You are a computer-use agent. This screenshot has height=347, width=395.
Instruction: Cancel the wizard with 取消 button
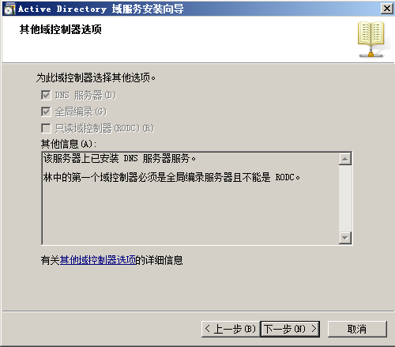pyautogui.click(x=357, y=329)
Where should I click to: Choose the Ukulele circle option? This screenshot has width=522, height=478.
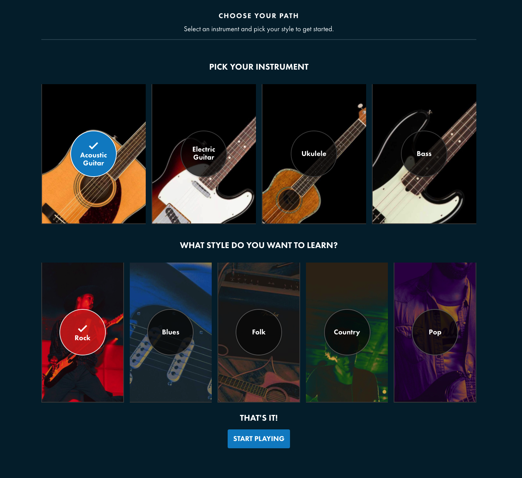click(x=314, y=154)
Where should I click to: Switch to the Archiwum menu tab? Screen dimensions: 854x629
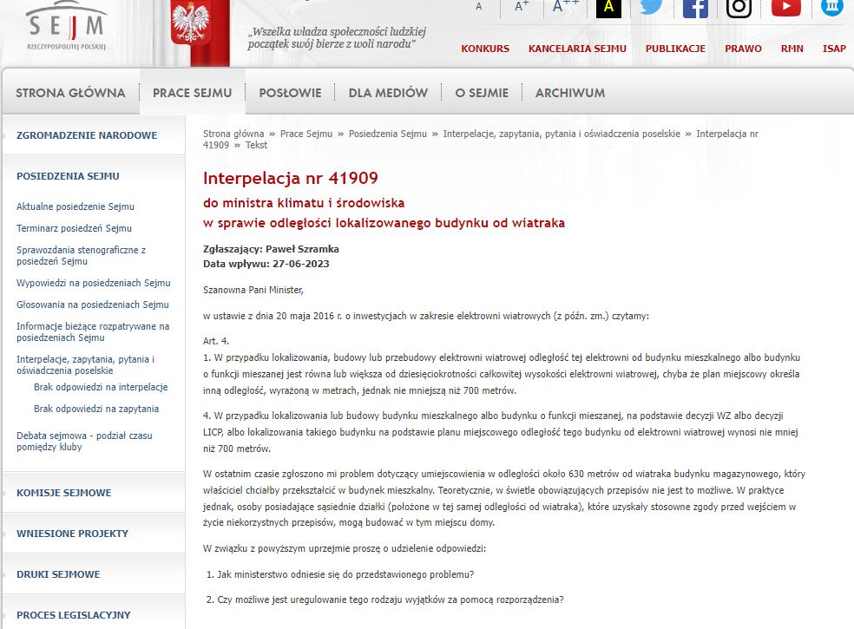pos(569,93)
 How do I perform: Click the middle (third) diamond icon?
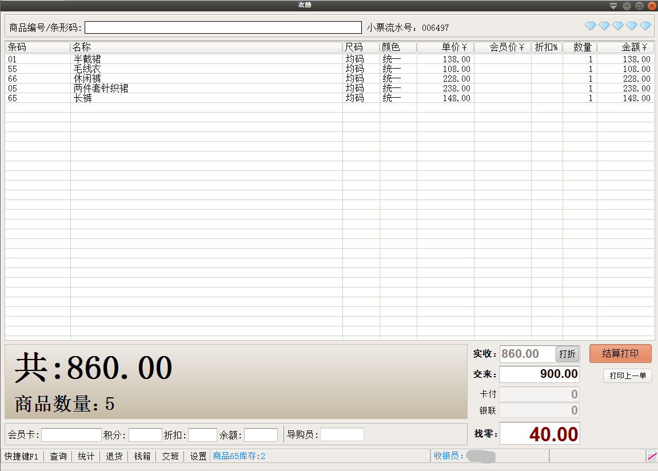tap(618, 26)
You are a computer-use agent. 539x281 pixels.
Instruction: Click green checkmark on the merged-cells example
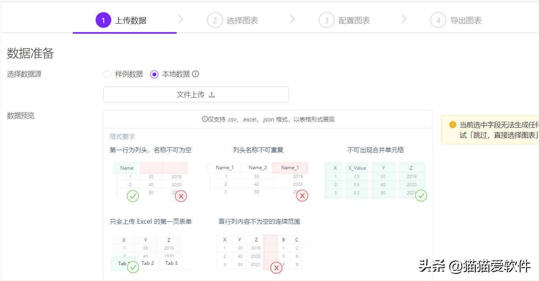pos(421,196)
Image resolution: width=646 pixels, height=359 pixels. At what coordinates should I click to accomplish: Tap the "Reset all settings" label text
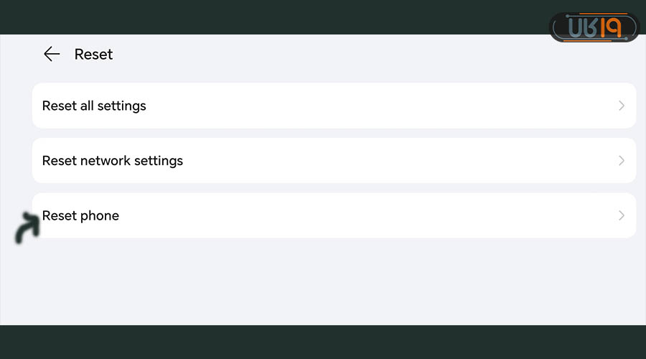click(x=94, y=106)
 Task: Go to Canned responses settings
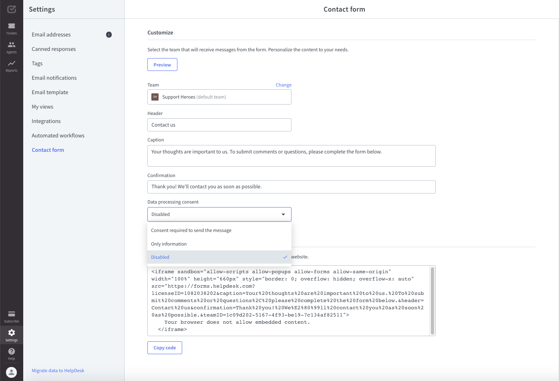point(53,48)
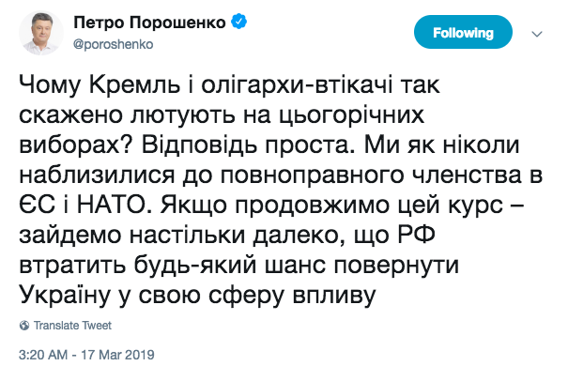Click the globe icon beside Translate Tweet
The width and height of the screenshot is (568, 366).
(x=24, y=326)

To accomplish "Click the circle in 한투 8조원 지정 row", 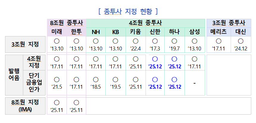I will [76, 103].
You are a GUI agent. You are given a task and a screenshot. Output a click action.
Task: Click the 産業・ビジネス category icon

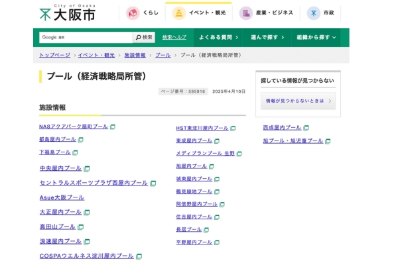(x=246, y=13)
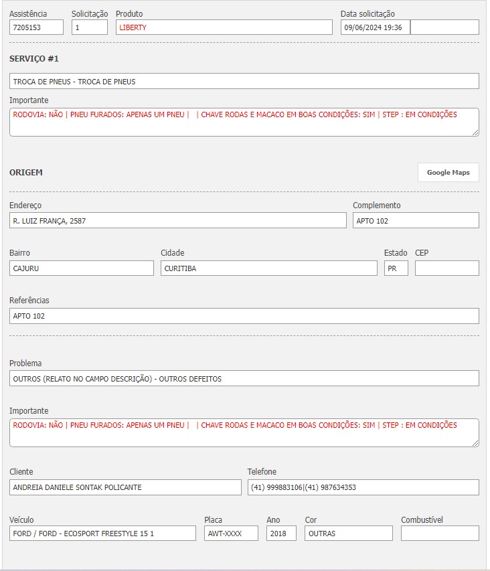Click the service field reading TROCA DE PNEUS
This screenshot has height=571, width=490.
pyautogui.click(x=244, y=81)
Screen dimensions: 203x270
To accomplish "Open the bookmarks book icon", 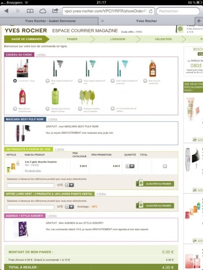I will coord(30,11).
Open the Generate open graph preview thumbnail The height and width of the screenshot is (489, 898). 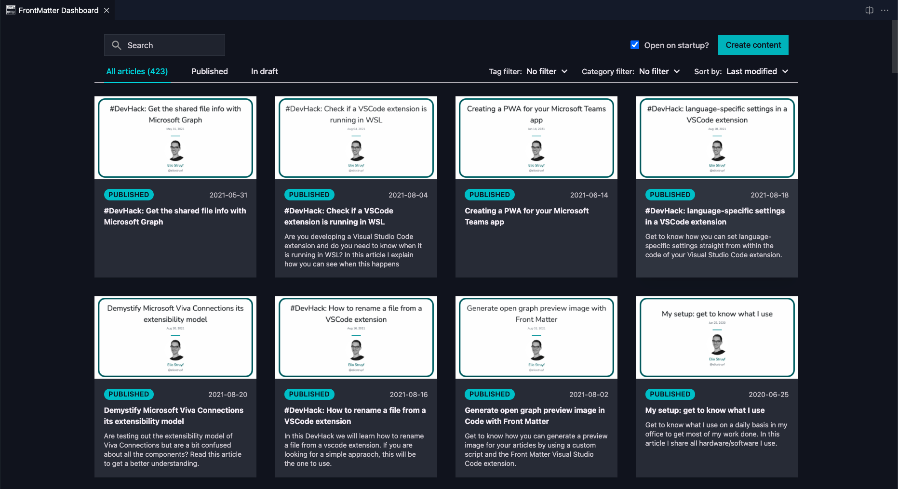(536, 337)
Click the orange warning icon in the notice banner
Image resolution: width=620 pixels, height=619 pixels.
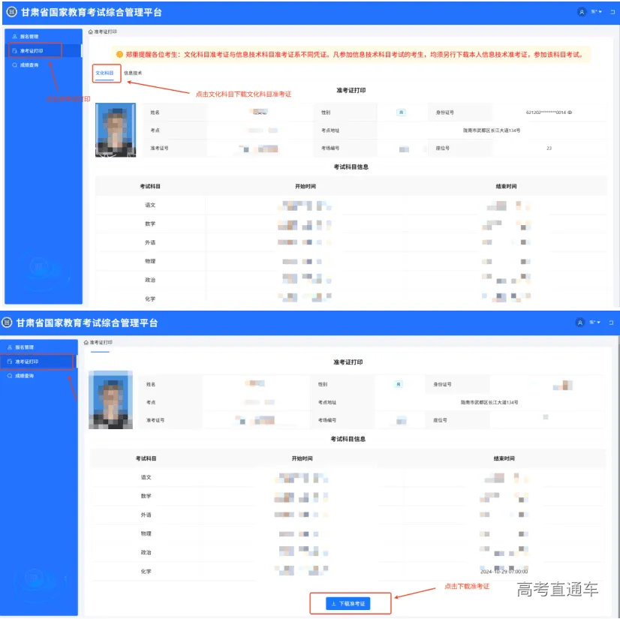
◇ ◇ ◇ ◇
This task calls for the lines from the line holding "Click the orange" through the last line above, restated word for word with both ends included and the pictures dropped.

Click the orange warning icon in the notice banner
Image resolution: width=620 pixels, height=619 pixels.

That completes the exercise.